▸ **INSTRUCTIONS**:
**1)** In the passage about the office e-mail, what kind of exercise does the e-mail say will take place?
**2)** List every question that the narrator's inner monologue asks in the passage about the office e-mail.
**3)** Write out the passage about the office e-mail word for word, from "My mouth literally" to "the Capitalist machine.".

▸ **DOCUMENT SECTION**:
++++++++
My mouth literally hangs open as I read the e-mail, silence around me in the office, the first rays of sun peeking through the window, the scent of coffee forcing open my eyelids, preparing for a successful workday as a cog in the Capitalist machine.
The e-mail was there as soon as I opened my inbox, and as my eyes scan down the text, I feel a sense of surreality, as if I am a character in a Netflix series, learning about the fictional quest or crisis or dystopian society that will ultimately reveal my tenacity and the true nature of the harsh, harsh world.
“Given our efforts to secure…,” it begins, “… will be a real-time, active-threat exercise to prepare…”
I continue reading.
“…in association with local authorities…individual with a firearm entering…shooting a semi-automatic weapon.”
My face is furrowed into a mask of confusion, and revulsion, and pure befuddlement, but it’s the next sentence that shakes off all of those pesky emotions cobwebbing the rage at my core and focuses this hate into a single point, a laser beam, the nexus of all that is wrong and something which is, apparently, about to go down at my office.
“… ‘firearm’ will be a training…simulates the experience…smell of the weapon...everyone to participate.”
I’m sorry, what? asks my inner monologue. Is this satire? asks my inner monologue. How do I feel about this? asks my inner monologue.
++++++++
▸ **SOURCE MATERIAL**:
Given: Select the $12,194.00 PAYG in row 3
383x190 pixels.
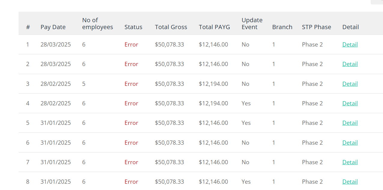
++++++++
▸ **SOLUTIONS FOR EACH TASK**:
**1)** A real-time, active-threat exercise.

**2)**
- I'm sorry, what?
- Is this satire?
- How do I feel about this?

**3)**
My mouth literally hangs open as I read the e-mail, silence around me in the office, the first rays of sun peeking through the window, the scent of coffee forcing open my eyelids, preparing for a successful workday as a cog in the Capitalist machine.